Si costituisce in giudizio l’Agenzia delle Entrate deducendo che in base alla giurisprudenza della Corte di Cassazione, l’accertamento in capo ad una società di capitali a ristretta base sociale, non è necessario fornire prove specifiche dell’attribuzione degli utili non contabilizzati ai soci, operando una presunzione relativa di ripartizione pro quota degli utili.
Conclude chiedendo la conferma della sentenza della Commissione Tributaria Provinciale di Venezia.

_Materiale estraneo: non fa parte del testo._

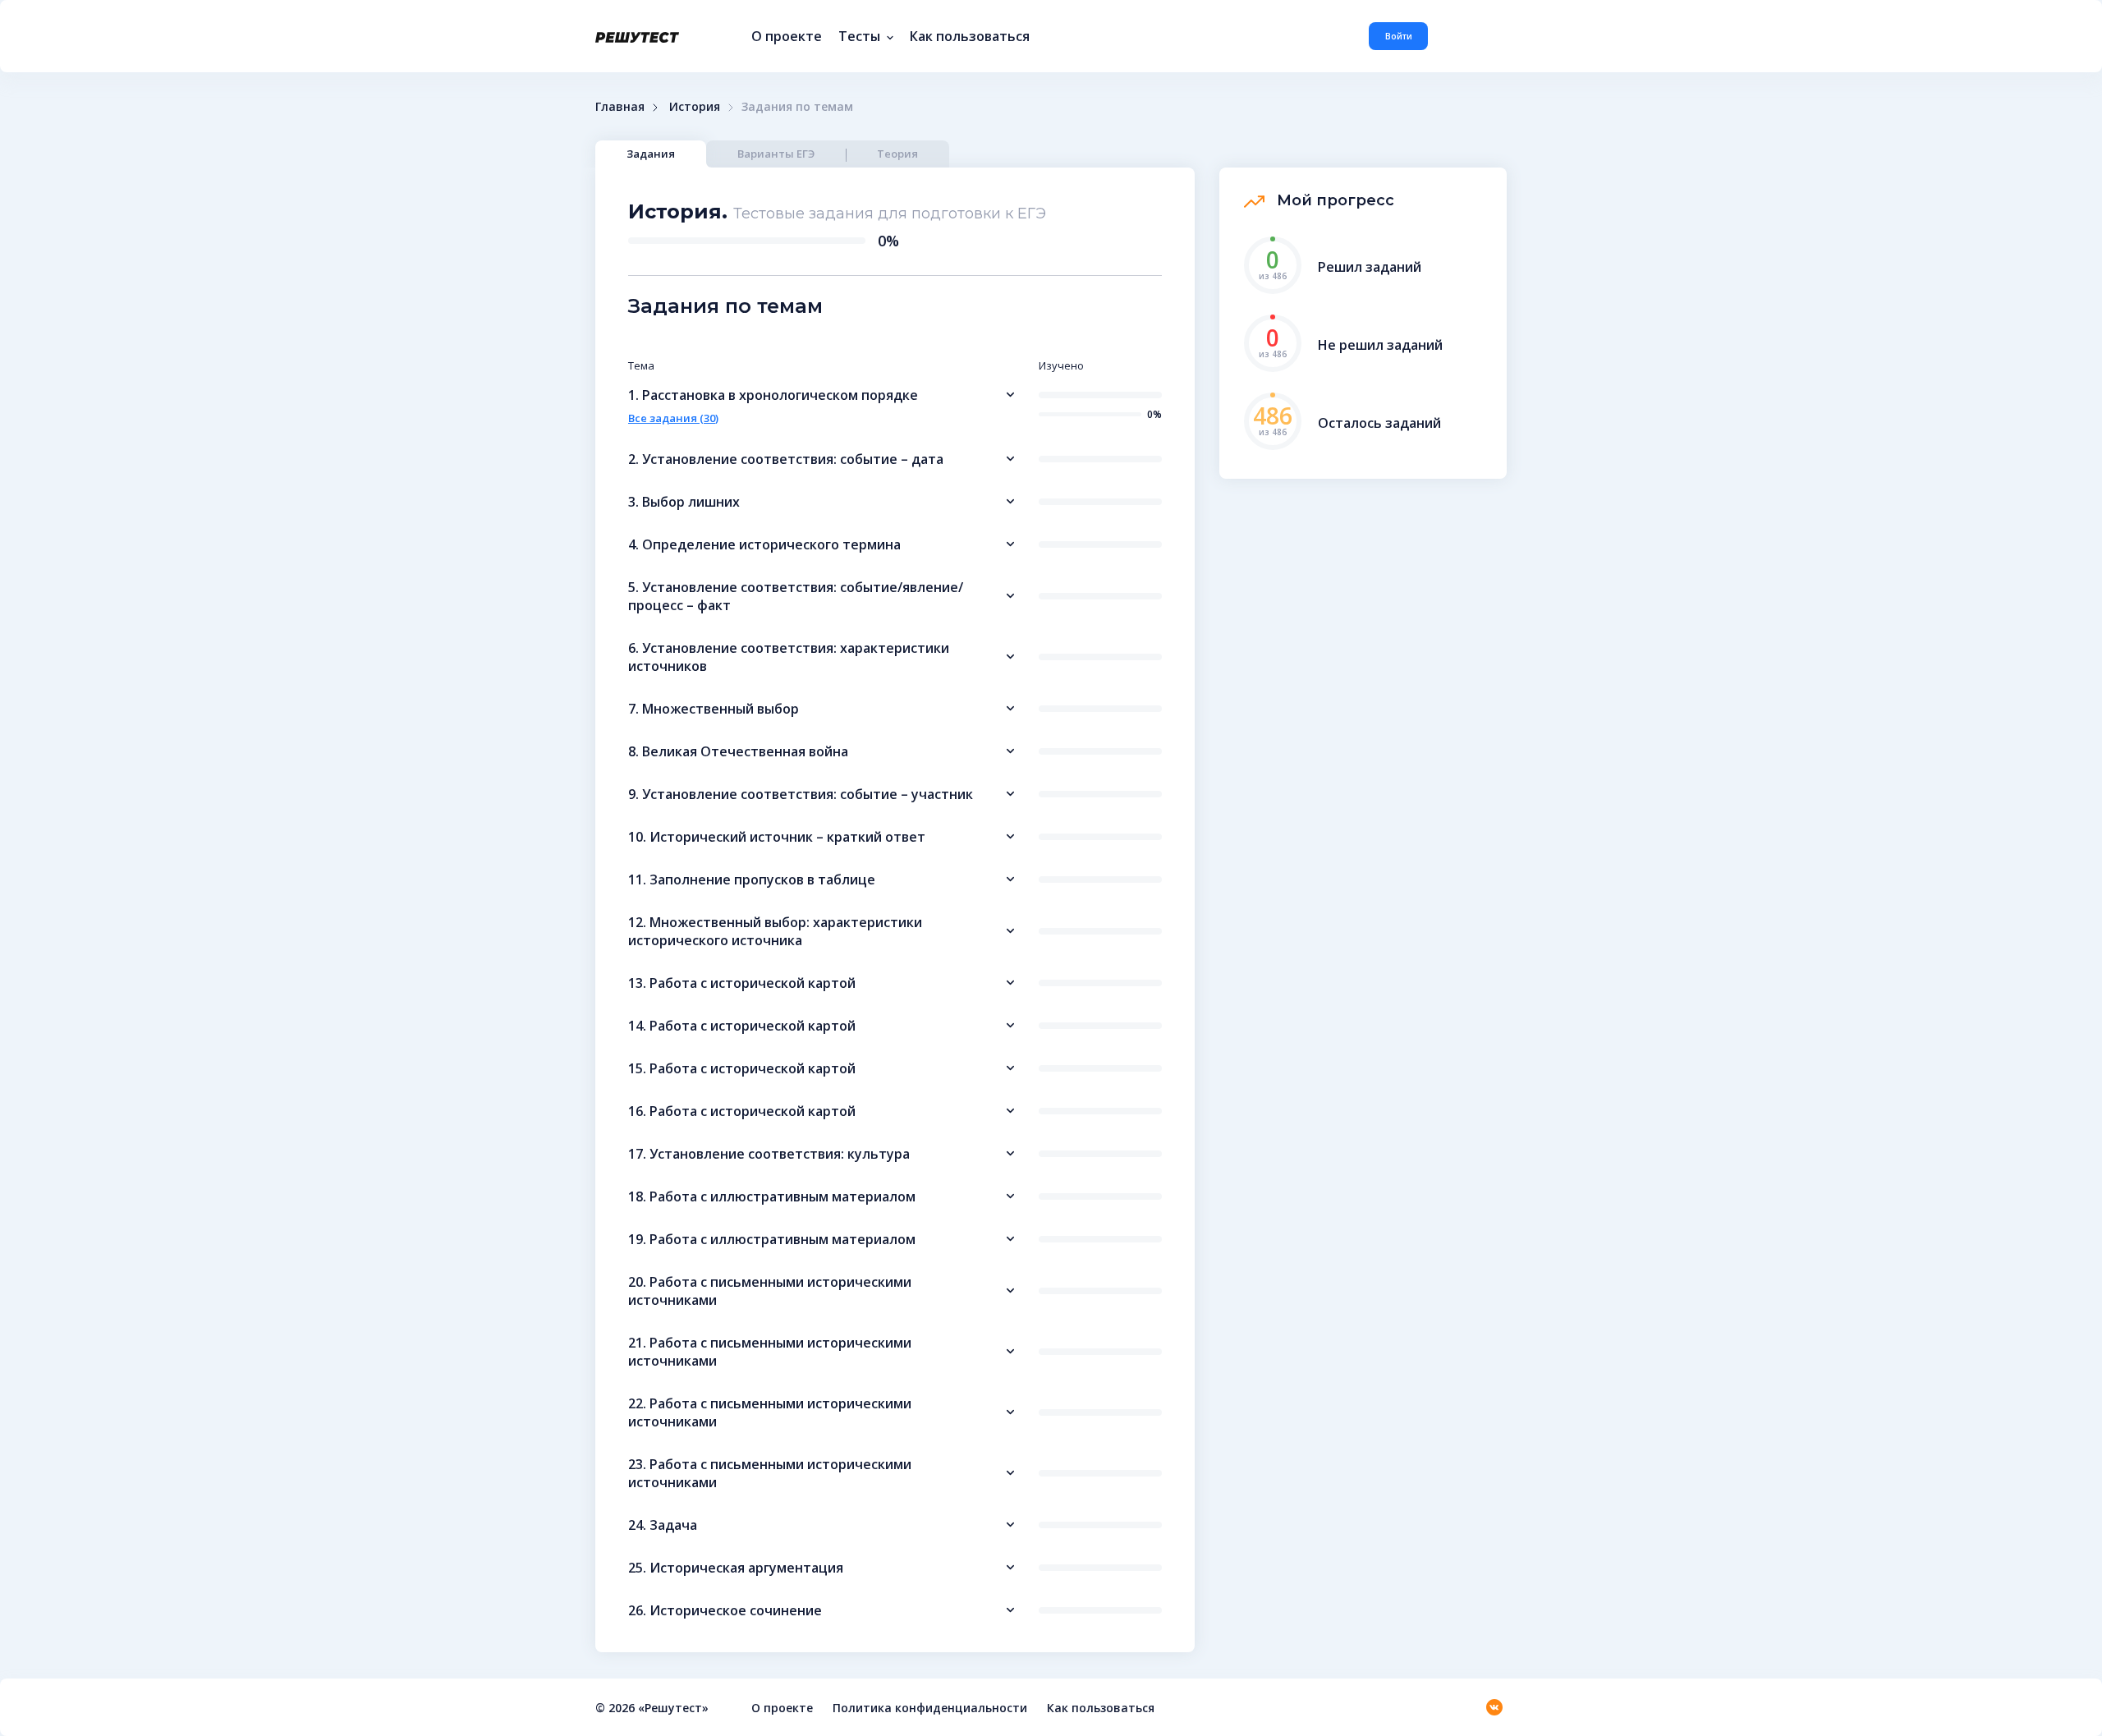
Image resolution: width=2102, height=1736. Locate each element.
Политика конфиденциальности (930, 1707)
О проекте (786, 36)
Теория (897, 153)
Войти (1398, 36)
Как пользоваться (970, 36)
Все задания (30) (673, 418)
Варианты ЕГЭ (776, 153)
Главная (620, 106)
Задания (650, 153)
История (694, 106)
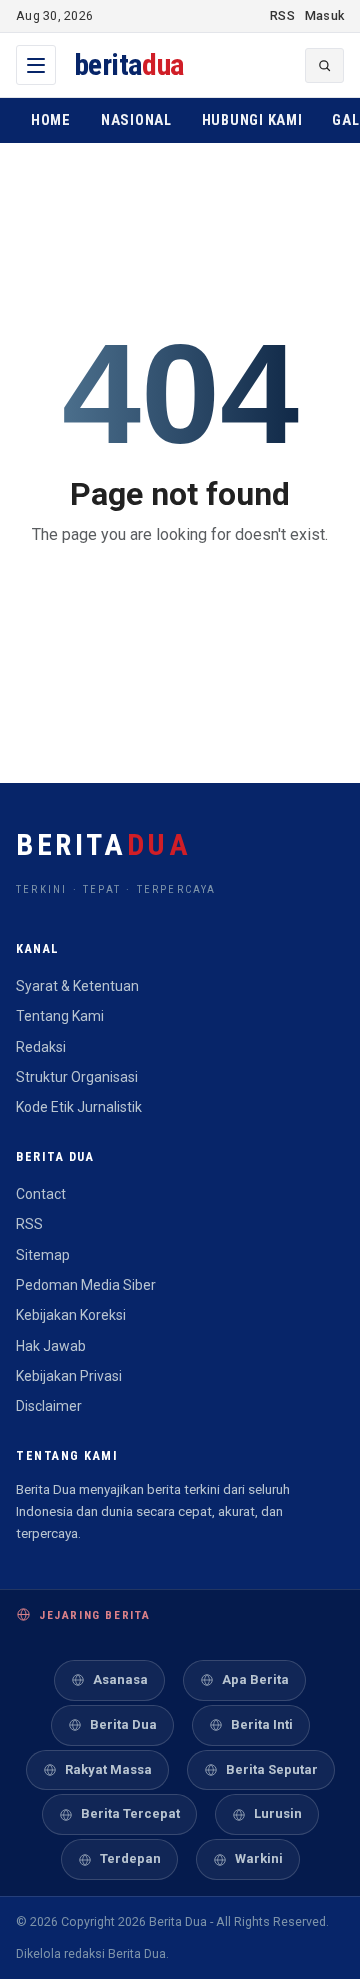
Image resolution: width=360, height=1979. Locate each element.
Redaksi (41, 1047)
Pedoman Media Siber (86, 1285)
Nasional (136, 120)
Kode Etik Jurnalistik (79, 1107)
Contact (41, 1194)
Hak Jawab (51, 1346)
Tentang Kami (60, 1016)
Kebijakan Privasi (69, 1376)
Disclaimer (49, 1406)
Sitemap (43, 1255)
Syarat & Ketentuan (77, 986)
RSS (282, 15)
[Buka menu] (36, 65)
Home (51, 120)
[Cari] (324, 65)
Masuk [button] (324, 15)
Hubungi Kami (252, 120)
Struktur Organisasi (77, 1077)
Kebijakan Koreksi (71, 1315)
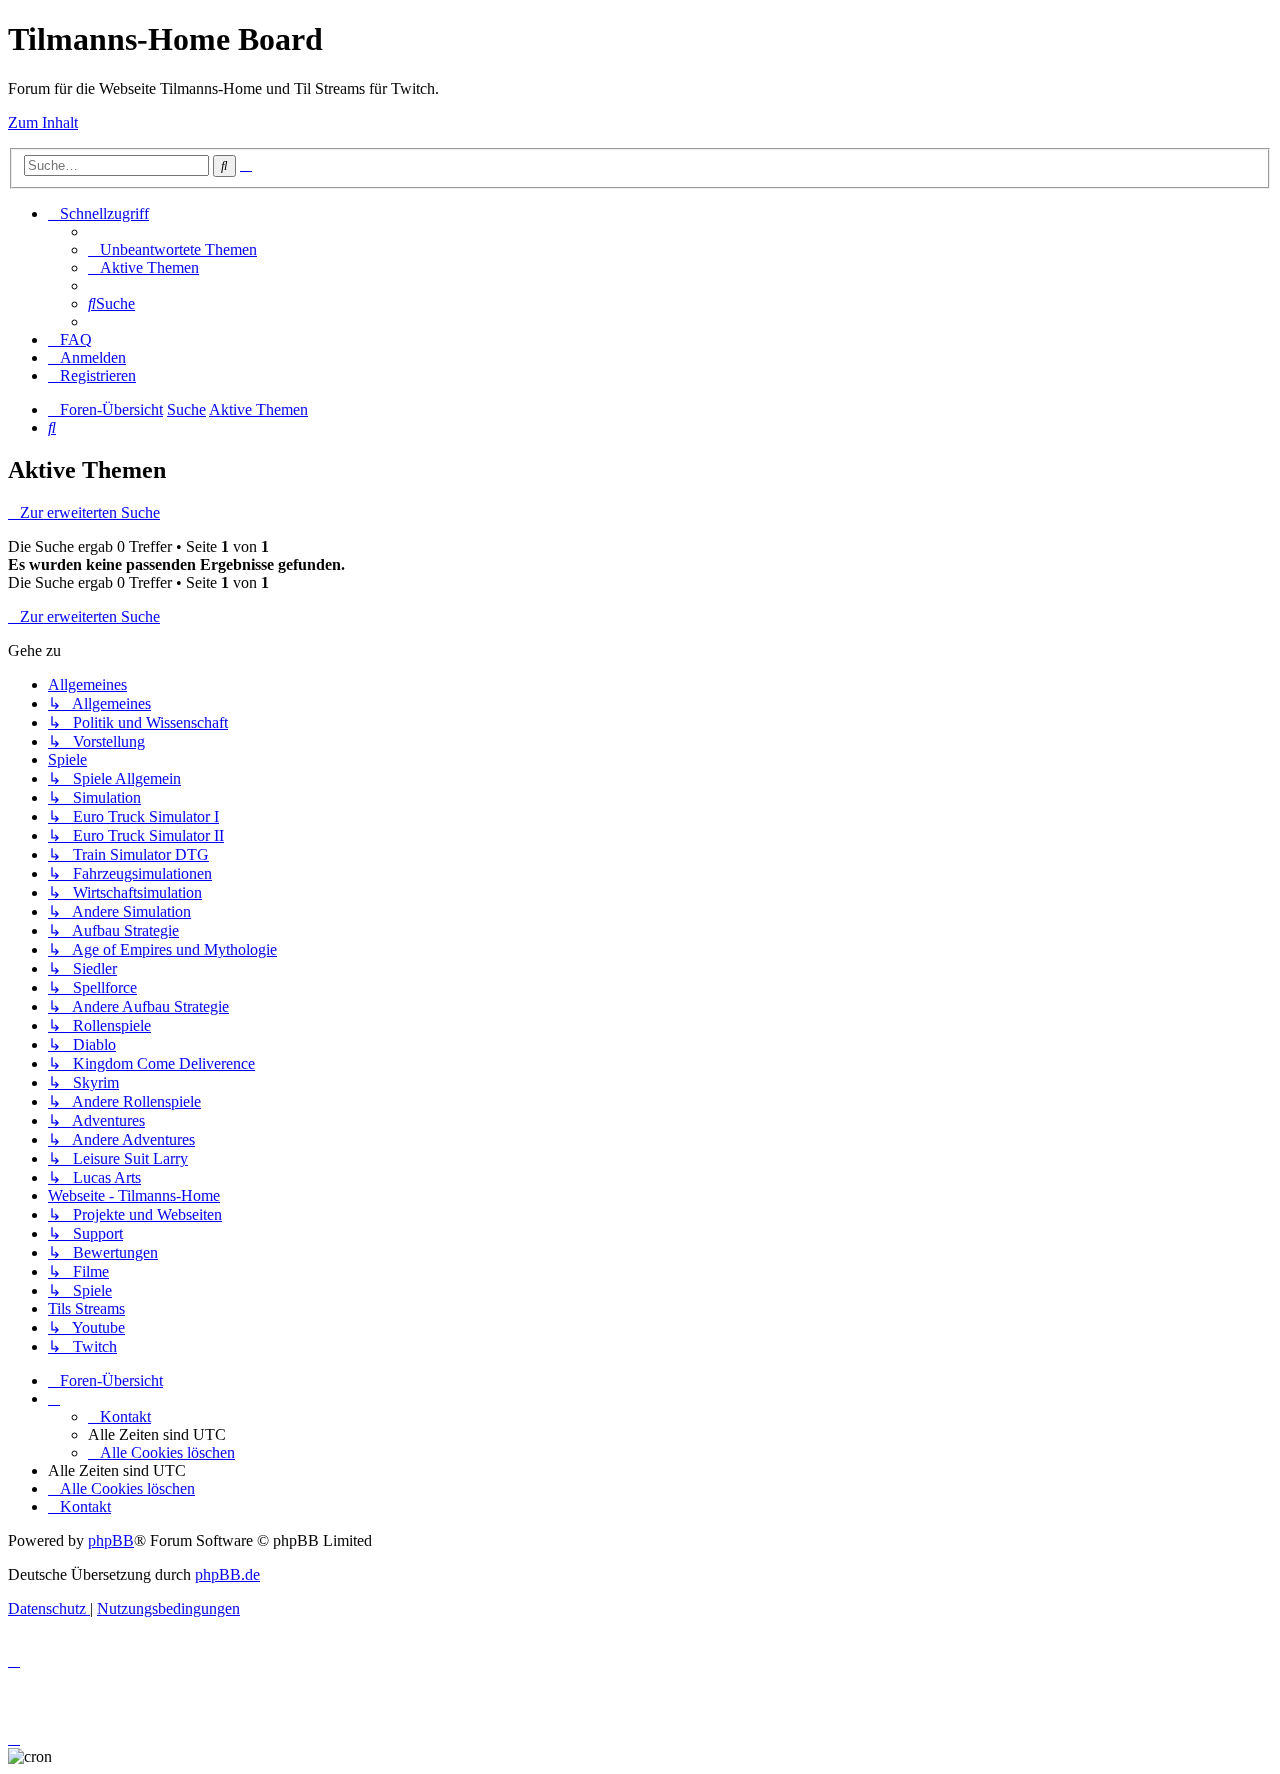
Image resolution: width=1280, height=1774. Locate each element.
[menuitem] (172, 249)
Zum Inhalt (43, 122)
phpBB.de (227, 1574)
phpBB (111, 1540)
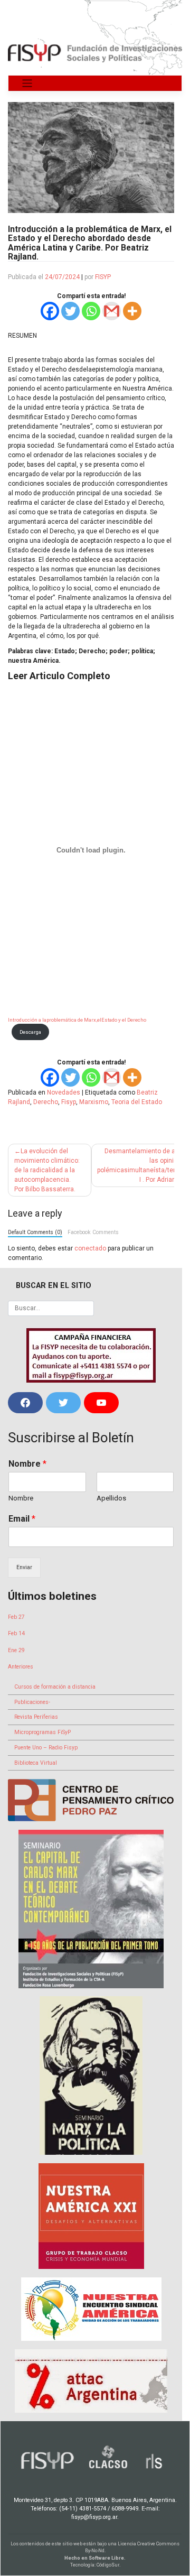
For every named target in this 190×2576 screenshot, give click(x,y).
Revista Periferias (36, 1716)
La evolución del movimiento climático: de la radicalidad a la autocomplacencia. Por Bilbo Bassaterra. (47, 1170)
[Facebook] (50, 311)
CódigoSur (108, 2565)
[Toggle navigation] (27, 83)
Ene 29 (16, 1650)
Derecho (45, 1102)
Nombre (27, 1464)
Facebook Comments (93, 1232)
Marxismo (93, 1102)
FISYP (103, 277)
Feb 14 (16, 1633)
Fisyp (68, 1102)
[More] (132, 311)
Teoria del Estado (136, 1102)
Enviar (24, 1567)
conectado (90, 1248)
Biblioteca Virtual (35, 1762)
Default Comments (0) (35, 1232)
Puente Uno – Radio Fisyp (46, 1747)
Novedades (63, 1092)
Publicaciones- (32, 1702)
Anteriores (20, 1666)
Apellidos (111, 1498)
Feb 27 (16, 1617)
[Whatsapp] (91, 311)
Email (21, 1519)
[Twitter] (70, 311)
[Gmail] (111, 311)
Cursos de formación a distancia (55, 1686)
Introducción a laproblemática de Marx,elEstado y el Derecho (77, 1020)
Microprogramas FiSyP (42, 1732)
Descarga (30, 1032)
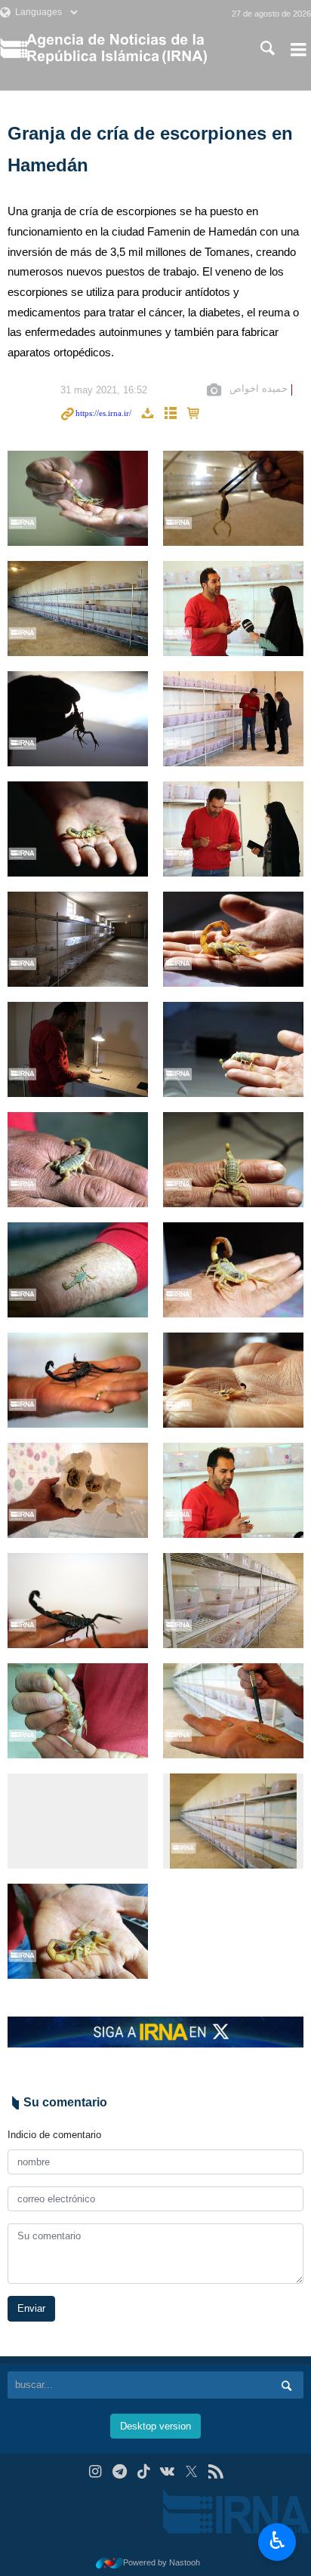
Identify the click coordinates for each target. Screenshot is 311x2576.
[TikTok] (144, 2471)
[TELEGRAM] (119, 2471)
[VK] (168, 2471)
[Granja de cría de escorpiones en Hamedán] (78, 498)
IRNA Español (127, 49)
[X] (191, 2471)
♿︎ (277, 2540)
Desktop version (155, 2426)
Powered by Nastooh (161, 2562)
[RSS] (215, 2471)
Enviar (31, 2308)
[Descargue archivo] (147, 414)
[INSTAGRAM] (95, 2471)
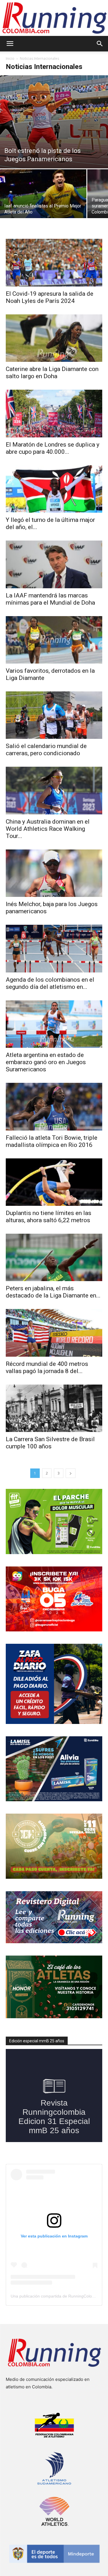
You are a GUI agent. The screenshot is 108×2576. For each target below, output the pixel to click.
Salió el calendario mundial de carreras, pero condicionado (46, 750)
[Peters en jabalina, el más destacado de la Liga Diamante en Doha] (54, 1257)
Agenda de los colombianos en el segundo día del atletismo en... (50, 983)
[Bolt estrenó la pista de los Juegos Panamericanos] (54, 121)
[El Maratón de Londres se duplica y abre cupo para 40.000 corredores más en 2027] (54, 413)
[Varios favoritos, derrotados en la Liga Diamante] (54, 640)
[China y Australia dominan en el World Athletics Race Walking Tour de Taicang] (54, 790)
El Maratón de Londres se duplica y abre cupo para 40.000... (52, 448)
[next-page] (70, 1473)
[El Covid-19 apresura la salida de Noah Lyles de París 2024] (54, 262)
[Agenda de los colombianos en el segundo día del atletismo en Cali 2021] (54, 948)
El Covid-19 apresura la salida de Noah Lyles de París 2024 (49, 297)
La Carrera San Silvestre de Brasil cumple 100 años (50, 1443)
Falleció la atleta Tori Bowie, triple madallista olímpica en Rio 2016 (51, 1141)
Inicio (10, 58)
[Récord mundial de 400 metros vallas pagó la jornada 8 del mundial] (54, 1332)
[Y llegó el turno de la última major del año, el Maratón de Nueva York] (54, 489)
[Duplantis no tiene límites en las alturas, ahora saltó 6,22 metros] (54, 1182)
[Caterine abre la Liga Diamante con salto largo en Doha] (54, 338)
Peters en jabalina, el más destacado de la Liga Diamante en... (53, 1292)
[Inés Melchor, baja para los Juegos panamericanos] (54, 873)
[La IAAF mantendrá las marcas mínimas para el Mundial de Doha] (54, 564)
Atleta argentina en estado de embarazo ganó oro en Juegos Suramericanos (46, 1062)
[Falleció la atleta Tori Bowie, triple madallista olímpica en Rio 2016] (54, 1106)
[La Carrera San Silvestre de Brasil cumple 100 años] (54, 1408)
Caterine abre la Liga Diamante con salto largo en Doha (52, 373)
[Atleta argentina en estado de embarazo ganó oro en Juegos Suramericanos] (54, 1024)
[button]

L’Agenzia ha accertato in capo a G. N. utili extrabilancio derivanti dalla partecipazione con una quota del 90% nella G. Srl, società a ristretta base societaria, sulla base della giurisprudenza della Corte di Cassazione secondo cui i maggiori utili non dichiarati si ritengono distribuiti a ciascun socio in proporzione alla quota di partecipazione.
L’Ufficio Tributario ha ripreso a tassazione costi ritenuti non deducibili ritenendo che l’importo accertato sia stato distribuito al socio G. N.
Il collegio rileva che i costi che hanno dato luogo alla presunta distribuzione di utili non sono stati contestati nella loro esistenza ma solo nella deducibilità fiscale. Ciò significa che per il loro sostenimento sono state impiegate risorse finanziarie.
La determinazione di costi indeducibili comporta un accrescimento del reddito fiscale ma non crea una provvista finanziaria.
Solo i ricavi occulti, oppure i costi inesistenti generano un flusso monetario e pertanto la loro quantificazione può essere considerata una distribuzione di utili extrabilancio in capo ai soci.
Ma nel caso in discussione non è stata creata una provvista proprio perché la ripresa fiscale riguarda costi ritenuti indeducibili solo ai fini fiscali.
Pertanto non si può affermare che l’importo accertato sia stato distribuito ai soci proprio perché non è stata creata una creata una provvista di natura finanziaria da poter essere considerata oggetto di distribuzione di utili extrabilancio.
Per le ragioni suesposte l’appello va pertanto accolto e riformata la sentenza della Commissione Tributaria Provinciale di Venezia.
I restanti motivi d’appello vengono assorbiti considerato che l’appellante risulta parte vittoriosa..
Le spese possono essere compensate in considerazione che ognuna delle due parti risulta soccombente in uno dei due gradi di giudizio.
P.Q.M.
In riforma dell’impugnata sentenza della Commissione Tributaria Provinciale di Venezia, accoglie l’appello.